Smart Bitches, Trashy Books is already one of my favourite books blogs, but editor Sarah Wendell has now raced to the top of my list for, well, everything after her amazing spot yesterday.
"So if the text is old, and it says 'arms', the OCR [optical character recognition] scanner will see it as 'anus.' OMG," Wendell tweeted. She was referring to optical character recognition, a process by which printed texts can be scanned and converted into ebooks. According to Computer World, it has been "long used by libraries and government agencies to make lengthy documents quickly available electronically."
"Mrs. Tipton went over to him and put her anus around his neck. " My dear," she said, rapturously. " I have been hoping for years that you would talk that way to me."

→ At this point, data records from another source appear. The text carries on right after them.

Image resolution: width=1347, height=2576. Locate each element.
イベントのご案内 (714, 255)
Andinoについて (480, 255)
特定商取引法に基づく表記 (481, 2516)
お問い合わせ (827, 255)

From the title Matisse on the Loose: "When she spotted me, she flung her anus high in the air and kept them up until she reached me. 'Matisse. Oh boy!' she said. She grabbed my anus and positioned my body in the direction of the east gallery and we started walking."
Also: "Mrs, Nevile, in exquisite emotion, threw her anus around the neck of Caroline, pressed Her with fervour to her breast".
And '"Bertie, dear Bertie, will you not say good night to me" pleaded the sweet, voice of Minnie Hamilton, as she wound her anus affectionately around her brother's neck. "No," he replied angrily, pushing her away from him."' Well, wouldn't you?